ANALISIS PENGARUH CORPORATE
GOVERNANCE TERHADAP KEMUNGKINAN PEMBERIAN OPINI AUDIT GOING
CONCERN OLEH AUDITOR INDEPENDEN
Peran investor saat
ini turut memberikan andil besar dalam mendanai kegiatan operasional perusahaan
melalui penanaman modal saham dan tentunya mengharapkan adanya return yang
besar atas investasi yang telah dilakukannya. Oleh karena itu dalam menjalankan
usahanya, perusahaan dituntut tidak hanya meningkatkan laba semata, melainkan
mengoptimalisasi kinerja perusahaan agar terhindar dari kesulitan keuangan,
sehingga dapat menjaga kelangsungan hidup (going concern) usahanya
secara terus menerus dan menerima opini audit non going concern dari
auditor.
Going concern merupakan salah satu
asumsi yang digunakan dalam menyusun laporan keuangan. Asumsi ini mengharuskan
perusahaan memiliki kemampuan untuk mempertahankan kelangsungan hidupnya (going
concern). Menurut Prapitorini dan Januarti (2007), kelangsungan hidup
suatu usaha selalu dihubungkan dengan kemampuan manajemen dalam mengelola
perusahaan. Jadi, bila auditor mengeluarkan opini going concern atas
laporan keuangan perusahaan, hal ini berarti auditor menemukan adanya
kesangsian besar terhadap kemampuan perusahaan untuk mempertahankan
kelangsungan hidupnya.
Going concern adalah kelangsungan hidup entitas dan merupakan asumsi dalam pelaporankeuangan, sehingga jika entitas mengalami kondisi
yang berlawanan dengan asumsi kelangsungan usaha, maka entitas tersebut
menjadi bermasalah (Petronila, 2004). Dengan adanya going concernmaka
suatu entitas (perusahaan) dianggap akan mampu mempertahankan kegiatan usahanya
dalam jangka panjang, tidak akan dilikuidasi dalam jangka waktu pendek.

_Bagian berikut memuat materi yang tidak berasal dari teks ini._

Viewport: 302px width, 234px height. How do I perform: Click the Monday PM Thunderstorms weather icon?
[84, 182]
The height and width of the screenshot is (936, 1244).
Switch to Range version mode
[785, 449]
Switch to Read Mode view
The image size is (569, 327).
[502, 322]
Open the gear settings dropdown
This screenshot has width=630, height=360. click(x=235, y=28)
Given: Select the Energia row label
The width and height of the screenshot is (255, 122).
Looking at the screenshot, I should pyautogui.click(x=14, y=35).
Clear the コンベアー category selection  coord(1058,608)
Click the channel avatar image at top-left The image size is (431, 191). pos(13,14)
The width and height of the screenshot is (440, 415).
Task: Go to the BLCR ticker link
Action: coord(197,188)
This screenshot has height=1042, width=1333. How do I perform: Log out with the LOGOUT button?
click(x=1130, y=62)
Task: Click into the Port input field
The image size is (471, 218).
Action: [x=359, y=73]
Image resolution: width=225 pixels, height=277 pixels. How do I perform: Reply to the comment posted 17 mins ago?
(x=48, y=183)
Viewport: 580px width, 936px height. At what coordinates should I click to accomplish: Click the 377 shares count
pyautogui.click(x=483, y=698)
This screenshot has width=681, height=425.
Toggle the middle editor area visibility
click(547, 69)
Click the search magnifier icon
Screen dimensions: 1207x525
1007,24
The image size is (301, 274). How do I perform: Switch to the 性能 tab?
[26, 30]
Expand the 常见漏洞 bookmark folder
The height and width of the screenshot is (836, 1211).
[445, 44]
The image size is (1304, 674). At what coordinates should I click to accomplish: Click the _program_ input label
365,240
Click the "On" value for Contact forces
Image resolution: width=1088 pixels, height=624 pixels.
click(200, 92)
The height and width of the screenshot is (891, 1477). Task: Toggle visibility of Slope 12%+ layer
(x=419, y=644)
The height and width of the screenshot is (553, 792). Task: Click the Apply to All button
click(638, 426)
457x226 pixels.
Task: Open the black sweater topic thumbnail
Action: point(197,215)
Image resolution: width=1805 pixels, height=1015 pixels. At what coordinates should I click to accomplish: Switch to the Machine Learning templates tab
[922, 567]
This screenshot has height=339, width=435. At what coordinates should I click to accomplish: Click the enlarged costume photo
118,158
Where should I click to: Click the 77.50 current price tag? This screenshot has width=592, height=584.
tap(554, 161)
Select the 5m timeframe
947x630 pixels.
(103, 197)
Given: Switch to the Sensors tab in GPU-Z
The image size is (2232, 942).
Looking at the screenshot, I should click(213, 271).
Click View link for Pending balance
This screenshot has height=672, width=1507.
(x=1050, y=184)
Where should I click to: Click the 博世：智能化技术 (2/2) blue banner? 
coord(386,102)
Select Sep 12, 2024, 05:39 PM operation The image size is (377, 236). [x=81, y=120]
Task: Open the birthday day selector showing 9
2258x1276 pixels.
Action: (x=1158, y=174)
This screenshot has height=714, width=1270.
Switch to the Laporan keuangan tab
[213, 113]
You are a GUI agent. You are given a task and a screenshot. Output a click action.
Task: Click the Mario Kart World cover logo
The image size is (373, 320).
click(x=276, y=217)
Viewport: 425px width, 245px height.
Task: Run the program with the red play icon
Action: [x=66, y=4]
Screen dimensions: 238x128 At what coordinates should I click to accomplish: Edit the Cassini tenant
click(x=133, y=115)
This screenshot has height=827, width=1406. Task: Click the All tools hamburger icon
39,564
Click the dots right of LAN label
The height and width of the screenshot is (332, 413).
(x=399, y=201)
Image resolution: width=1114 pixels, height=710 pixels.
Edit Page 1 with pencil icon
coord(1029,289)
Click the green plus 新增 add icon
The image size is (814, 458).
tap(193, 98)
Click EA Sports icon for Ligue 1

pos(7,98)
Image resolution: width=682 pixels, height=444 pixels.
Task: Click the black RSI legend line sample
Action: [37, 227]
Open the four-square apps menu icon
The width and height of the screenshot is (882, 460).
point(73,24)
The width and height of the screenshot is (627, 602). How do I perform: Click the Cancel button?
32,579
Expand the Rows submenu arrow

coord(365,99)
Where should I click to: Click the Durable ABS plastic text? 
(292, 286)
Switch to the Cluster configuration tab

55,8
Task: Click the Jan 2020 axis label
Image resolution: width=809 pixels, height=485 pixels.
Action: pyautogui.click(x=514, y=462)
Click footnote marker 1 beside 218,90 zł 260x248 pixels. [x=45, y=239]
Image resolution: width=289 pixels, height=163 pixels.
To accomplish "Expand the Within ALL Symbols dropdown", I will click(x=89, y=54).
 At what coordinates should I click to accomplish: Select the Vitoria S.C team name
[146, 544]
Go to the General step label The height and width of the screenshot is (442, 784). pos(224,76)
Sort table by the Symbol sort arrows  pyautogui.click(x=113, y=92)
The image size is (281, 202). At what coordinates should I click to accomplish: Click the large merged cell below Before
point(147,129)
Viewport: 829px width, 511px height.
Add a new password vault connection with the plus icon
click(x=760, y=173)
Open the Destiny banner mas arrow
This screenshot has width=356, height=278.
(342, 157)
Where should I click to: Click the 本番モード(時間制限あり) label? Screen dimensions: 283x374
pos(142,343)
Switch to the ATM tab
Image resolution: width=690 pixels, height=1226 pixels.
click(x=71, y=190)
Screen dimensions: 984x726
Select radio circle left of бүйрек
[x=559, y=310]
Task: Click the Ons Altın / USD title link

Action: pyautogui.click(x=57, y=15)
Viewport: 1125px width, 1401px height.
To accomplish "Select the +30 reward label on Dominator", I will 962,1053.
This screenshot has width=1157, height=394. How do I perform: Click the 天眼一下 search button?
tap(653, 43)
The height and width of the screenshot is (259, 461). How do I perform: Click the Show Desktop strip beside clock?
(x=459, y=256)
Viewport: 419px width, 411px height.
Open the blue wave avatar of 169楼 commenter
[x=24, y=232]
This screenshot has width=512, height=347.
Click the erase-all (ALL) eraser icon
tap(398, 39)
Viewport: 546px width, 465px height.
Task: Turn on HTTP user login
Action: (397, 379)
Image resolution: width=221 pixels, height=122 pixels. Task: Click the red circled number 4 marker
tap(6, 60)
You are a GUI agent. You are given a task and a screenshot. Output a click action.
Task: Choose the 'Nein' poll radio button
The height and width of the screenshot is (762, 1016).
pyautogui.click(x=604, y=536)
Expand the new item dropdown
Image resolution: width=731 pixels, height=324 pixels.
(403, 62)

Berdasarkan Standar Profesional Akuntan Publik (SPAP, 2004) maka dapat
disimpulkan bahwa opini audit going concernmerupakan
opini yang diberikan oleh auditor untuk memastikan apakah perusahaan dapat
mempertahankan kelangsungan usahanya. Auditor melalui opininya terangkum dalam
laporan audit mulai diminta tanggung jawabnya untuk mengungkapkan kelangsungan
usaha suatu entitas (Solikah, 2007). Auditor juga bertanggung jawab untuk
menilai apakah terdapat kesangsian besar terhadap kemampuan perusahaan dalam
mempertahankan kelangsungan hidupnya dalam periode tidak lebih dari satu tahun
sejak tanggal laporan audit (SPAP Seksi 341, 2001).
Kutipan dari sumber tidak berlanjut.